Assim, no artigo 46 da legislação brasileira, há uma lista modesta exemplificativa de utilizações livres, que não respondem aos interesses sociais, como a reprodução para fins de conservação. Com o projeto de reforma da Lei de Direito Autoral (LDA), foi considerada a inclusão da Cláusula Geral no rol de exceções previstas pela lei.

 

Recurso Especial 1: ECAD contra Mitra Arquidiocesana de Vitória

O Recurso Especial 964404/ES foi julgado em 2011. O conflito começou com a Abertura do Ano Vocacional de 2002, um evento religioso sem fins lucrativos promovido pela Mitra Arquidiocesana de Vitória. A partir disso, o Escritório Central de Arrecadação e Distribuição (ECAD) pediu a cobrança de direitos autorais pelas músicas que tocaram no evento.

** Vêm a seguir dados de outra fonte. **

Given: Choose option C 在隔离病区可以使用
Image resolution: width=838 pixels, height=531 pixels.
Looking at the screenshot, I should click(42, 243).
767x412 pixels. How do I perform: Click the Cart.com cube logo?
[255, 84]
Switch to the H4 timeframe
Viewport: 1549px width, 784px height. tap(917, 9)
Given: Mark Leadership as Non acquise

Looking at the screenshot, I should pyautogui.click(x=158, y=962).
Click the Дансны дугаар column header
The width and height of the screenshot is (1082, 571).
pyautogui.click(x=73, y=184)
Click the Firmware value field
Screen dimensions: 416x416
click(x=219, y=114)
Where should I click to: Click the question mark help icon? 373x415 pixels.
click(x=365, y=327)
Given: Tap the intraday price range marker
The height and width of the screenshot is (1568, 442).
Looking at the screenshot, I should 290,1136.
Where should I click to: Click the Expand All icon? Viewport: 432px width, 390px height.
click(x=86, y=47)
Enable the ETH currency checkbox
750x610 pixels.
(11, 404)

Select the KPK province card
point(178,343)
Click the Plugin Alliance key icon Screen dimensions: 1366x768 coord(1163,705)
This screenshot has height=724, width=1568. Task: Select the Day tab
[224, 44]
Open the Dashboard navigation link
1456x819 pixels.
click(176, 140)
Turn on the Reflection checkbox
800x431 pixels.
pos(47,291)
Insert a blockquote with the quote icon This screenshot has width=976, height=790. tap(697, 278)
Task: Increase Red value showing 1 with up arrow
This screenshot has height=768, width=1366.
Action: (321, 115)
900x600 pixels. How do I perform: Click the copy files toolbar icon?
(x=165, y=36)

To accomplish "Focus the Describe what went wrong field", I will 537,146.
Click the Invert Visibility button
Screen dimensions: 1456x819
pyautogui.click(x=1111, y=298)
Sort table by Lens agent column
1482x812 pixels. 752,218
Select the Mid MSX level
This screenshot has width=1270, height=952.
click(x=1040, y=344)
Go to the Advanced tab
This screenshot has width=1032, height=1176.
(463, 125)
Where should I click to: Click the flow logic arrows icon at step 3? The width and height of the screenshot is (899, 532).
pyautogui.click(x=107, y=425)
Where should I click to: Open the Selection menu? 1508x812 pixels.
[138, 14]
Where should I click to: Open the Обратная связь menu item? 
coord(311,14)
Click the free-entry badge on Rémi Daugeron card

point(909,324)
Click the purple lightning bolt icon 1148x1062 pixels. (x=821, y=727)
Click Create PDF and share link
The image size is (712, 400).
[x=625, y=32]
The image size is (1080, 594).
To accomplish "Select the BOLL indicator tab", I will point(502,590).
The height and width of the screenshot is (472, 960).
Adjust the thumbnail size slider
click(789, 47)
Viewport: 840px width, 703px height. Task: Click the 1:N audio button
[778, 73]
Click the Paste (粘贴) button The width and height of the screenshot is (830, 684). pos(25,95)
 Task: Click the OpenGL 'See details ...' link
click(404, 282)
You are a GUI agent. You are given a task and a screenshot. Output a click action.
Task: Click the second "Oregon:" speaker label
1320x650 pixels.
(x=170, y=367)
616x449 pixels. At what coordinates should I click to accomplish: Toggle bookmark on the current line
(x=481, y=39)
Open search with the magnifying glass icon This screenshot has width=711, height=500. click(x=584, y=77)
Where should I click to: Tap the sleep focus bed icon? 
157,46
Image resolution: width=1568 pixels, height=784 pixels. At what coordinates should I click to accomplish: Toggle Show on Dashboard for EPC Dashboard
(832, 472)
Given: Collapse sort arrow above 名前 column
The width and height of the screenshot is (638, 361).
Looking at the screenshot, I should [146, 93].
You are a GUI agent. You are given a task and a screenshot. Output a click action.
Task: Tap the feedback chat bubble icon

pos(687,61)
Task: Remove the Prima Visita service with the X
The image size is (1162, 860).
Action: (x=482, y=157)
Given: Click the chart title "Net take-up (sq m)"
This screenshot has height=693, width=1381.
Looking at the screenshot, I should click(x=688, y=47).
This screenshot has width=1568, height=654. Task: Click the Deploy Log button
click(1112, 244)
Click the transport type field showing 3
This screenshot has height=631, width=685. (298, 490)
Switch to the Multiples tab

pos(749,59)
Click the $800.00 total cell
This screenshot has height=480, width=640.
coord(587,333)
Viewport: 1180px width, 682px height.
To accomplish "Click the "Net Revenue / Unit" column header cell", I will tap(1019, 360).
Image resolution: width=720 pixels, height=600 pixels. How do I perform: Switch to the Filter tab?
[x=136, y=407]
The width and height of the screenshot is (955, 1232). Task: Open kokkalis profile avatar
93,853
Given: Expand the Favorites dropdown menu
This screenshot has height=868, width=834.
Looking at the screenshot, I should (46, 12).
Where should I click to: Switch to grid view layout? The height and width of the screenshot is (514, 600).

De acordo com o artigo 68 da LDA, são proibidas as execuções das obras em ambientes públicos. No entanto, a lei nada diz sobre instituições religiosas. Além disso, em sua defesa, a organização religiosa disse que não tinha o objetivo de lucrar com as músicas e que, portanto, não havia ferido os direitos autorais. 

A partir disso, o Relator do caso, Ministro Paulo de Tarso Sanseverino, utilizou a Regra dos Três Passos e aplicou uma limitação ao direito autoral. Assim, o Ministro decidiu excluir a cobrança de direitos autorais da organização religiosa.

Quer saber mais sobre o ECAD e a cobrança de direitos autorais no ramo da música? Leia o nosso artigo sobre a Gestão Coletiva dos Direitos Autorais.

 

Recurso Especial 2: ECAD contra Associação da Santa Casa de Misericórdia de Serra Negra

Embora o desfecho do caso da Mitra Arquidiocesana tenha sido positivo, nem sempre as ponderações levam a resultados favoráveis. Um exemplo é o Recurso Especial 1380341/SP, que aconteceu em 2013. Desta vez, o ECAD entrou com uma ação contra a Associação da Santa Casa de Misericórdia de Serra Negra.

Esta associação instalou aparelhos de TV nos quartos do hospital e o ECAD resolveu cobrar os direitos autorais da reprodução dos programas. Neste processo, o ECAD utilizou os mesmos argumentos, citando o artigo 68 da LDA de novo.

No entanto, desta vez, o Superior Tribunal de Justiça considerou hotéis, motéis, clínicas e hospitais como locais de frequência pública. O Relator do caso, Ministro Ricardo Villas Bôas Cueva, não se utilizou da ponderação e decidiu pelo pagamento dos direitos autorais, dando ganho de causa ao ECAD.

 

A Regra dos Três Passos no Direito Autoral

Vimos que, embora a Lei de Direito Autoral tenha sua força, ela não é absoluta. Dessa forma, algumas restrições são necessárias para garantir o equilíbrio dos interesses, tanto dos titulares dos direitos quanto da sociedade.

Assim, as limitações podem acontecer de duas formas: intrínseca e extrínseca. Ou seja, as intrínsecas estão relacionadas à legislação, ao tempo e à extensão da proteção. Já as extrínsecas são restrições ao exercício da lei, corrigindo os abusos dos titulares.

No entanto, as limitações ao Direito Autoral não podem ser arbitrárias, ou seja, devem ser baseadas em critérios fixos. Neste sentido, a aplicação da Regra dos Três Passos no processo de ponderação auxilia o STJ nas decisões. Contudo, a falta de uma cláusula geral sobre os usos livres dificulta a utilização da Regra pelos tribunais.